People living in cities across New York are likely aware at how congested and dangerous certain areas can be. With the number of residents, tourists and business people who flock to areas in Brooklyn, the Bronx and New York City every day, the likelihood of an accident remains too high. Drivers are often distracted or rushed, which can result in a serious car accident that involves other motorists and pedestrians.
According to recent data released by the NYPD, New York streets are proving to be particularly dangerous for pedestrians. Sources who analyzed the data from the NYPD found that more than 11,000 pedestrians were hurt in a car accident, while 3,844 cyclists were injured in a crash. Unfortunately, many of the motorists responsible for these collisions rarely faced criminal charges.
The borough with the highest number of crashes resulting in the fatality of a pedestrian or cyclists was Brooklyn. Manhattan had the second-highest number of injuries and fatalities, followed by Queens, the Bronx and Staten Island. Across these areas, 11,621 pedestrians and 3,844 cyclists were injured in motor vehicle accidents.

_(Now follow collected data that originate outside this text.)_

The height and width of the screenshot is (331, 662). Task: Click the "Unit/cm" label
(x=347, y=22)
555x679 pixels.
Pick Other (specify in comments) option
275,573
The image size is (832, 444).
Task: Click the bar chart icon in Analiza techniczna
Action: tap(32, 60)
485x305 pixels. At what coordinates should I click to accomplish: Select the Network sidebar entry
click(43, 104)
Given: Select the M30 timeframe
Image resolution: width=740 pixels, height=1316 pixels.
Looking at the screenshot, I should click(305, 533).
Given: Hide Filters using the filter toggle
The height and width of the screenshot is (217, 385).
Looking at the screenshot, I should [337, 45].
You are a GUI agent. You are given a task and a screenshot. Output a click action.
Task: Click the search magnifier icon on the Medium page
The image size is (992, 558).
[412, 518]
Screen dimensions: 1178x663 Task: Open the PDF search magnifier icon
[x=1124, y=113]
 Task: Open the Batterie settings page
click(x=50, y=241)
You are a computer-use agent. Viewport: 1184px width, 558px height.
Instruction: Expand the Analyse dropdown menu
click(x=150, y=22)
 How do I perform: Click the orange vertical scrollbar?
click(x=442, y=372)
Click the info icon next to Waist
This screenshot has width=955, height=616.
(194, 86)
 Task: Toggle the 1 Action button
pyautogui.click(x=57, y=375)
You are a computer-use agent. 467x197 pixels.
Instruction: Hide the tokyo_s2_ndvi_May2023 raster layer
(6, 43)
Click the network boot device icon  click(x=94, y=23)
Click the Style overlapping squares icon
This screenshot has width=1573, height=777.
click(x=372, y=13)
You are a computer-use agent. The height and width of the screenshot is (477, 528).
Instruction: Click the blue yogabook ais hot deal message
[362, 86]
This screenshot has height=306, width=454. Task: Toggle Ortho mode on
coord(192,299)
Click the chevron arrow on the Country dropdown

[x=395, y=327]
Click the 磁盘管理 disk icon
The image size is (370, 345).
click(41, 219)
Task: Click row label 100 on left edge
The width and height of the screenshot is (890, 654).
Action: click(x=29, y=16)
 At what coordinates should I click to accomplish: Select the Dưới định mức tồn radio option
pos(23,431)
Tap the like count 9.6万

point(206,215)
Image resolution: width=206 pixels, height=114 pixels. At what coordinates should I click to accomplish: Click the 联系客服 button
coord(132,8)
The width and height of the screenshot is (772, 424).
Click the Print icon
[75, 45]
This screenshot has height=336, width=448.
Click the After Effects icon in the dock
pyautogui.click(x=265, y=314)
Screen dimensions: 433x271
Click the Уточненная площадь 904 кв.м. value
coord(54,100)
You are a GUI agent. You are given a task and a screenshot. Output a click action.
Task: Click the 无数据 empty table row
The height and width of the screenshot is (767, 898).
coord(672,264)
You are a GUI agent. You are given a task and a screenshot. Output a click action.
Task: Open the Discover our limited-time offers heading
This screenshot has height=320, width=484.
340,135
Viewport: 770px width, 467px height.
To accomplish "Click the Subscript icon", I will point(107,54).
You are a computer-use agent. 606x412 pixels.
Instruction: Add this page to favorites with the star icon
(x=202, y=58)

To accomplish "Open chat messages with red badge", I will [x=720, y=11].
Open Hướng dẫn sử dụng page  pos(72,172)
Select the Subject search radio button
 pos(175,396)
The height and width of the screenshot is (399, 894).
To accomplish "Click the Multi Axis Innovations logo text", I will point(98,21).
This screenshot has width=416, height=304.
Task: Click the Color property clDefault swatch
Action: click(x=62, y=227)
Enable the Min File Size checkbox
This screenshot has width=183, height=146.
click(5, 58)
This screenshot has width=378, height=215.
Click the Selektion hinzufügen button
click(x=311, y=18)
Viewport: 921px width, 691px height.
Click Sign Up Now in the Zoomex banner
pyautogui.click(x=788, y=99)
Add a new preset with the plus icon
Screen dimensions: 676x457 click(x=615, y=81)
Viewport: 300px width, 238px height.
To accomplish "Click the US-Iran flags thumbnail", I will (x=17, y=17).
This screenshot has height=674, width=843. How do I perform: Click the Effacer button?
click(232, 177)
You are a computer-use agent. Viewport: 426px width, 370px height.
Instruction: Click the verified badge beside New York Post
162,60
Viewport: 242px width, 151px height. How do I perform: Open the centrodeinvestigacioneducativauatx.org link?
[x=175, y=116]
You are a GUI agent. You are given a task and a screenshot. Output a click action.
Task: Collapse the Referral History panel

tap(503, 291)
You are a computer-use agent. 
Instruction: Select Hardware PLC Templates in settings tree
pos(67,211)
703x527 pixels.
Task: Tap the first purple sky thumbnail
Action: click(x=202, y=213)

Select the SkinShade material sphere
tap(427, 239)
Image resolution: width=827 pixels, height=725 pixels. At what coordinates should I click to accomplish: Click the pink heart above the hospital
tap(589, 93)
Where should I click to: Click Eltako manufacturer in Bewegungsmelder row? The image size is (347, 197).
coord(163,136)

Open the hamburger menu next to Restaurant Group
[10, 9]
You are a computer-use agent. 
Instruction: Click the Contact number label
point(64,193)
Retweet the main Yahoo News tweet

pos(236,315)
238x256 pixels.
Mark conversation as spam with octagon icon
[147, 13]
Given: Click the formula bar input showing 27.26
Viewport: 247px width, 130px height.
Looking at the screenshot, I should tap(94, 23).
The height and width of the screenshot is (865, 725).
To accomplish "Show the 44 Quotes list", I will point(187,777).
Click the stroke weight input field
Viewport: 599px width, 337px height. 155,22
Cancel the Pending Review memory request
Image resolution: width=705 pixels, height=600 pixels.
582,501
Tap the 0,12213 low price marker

These groups make up a significant portion of the roughly 15,000 total injuries reported. The rest of the injuries were suffered by motorists.
According to group that analyzed these statistics from the NYPD, the vast majority of the drivers involved in these crashes are not charged, unless they are drunk at the time of the crash. This can mean that negligent drivers may only face insignificant consequences for their behavior.
However, criminal charges are not the only way to hold reckless or dangerous motorists accountable for their actions. Victims of a car accident can file a claim against the driver for financial compensation. Depending on the extent of the injuries suffered, which can be substantial for pedestrians and cyclists, a driver may face hefty monetary penalties. Often times, victims can receive compensation for medical bills, lost wages and other damages.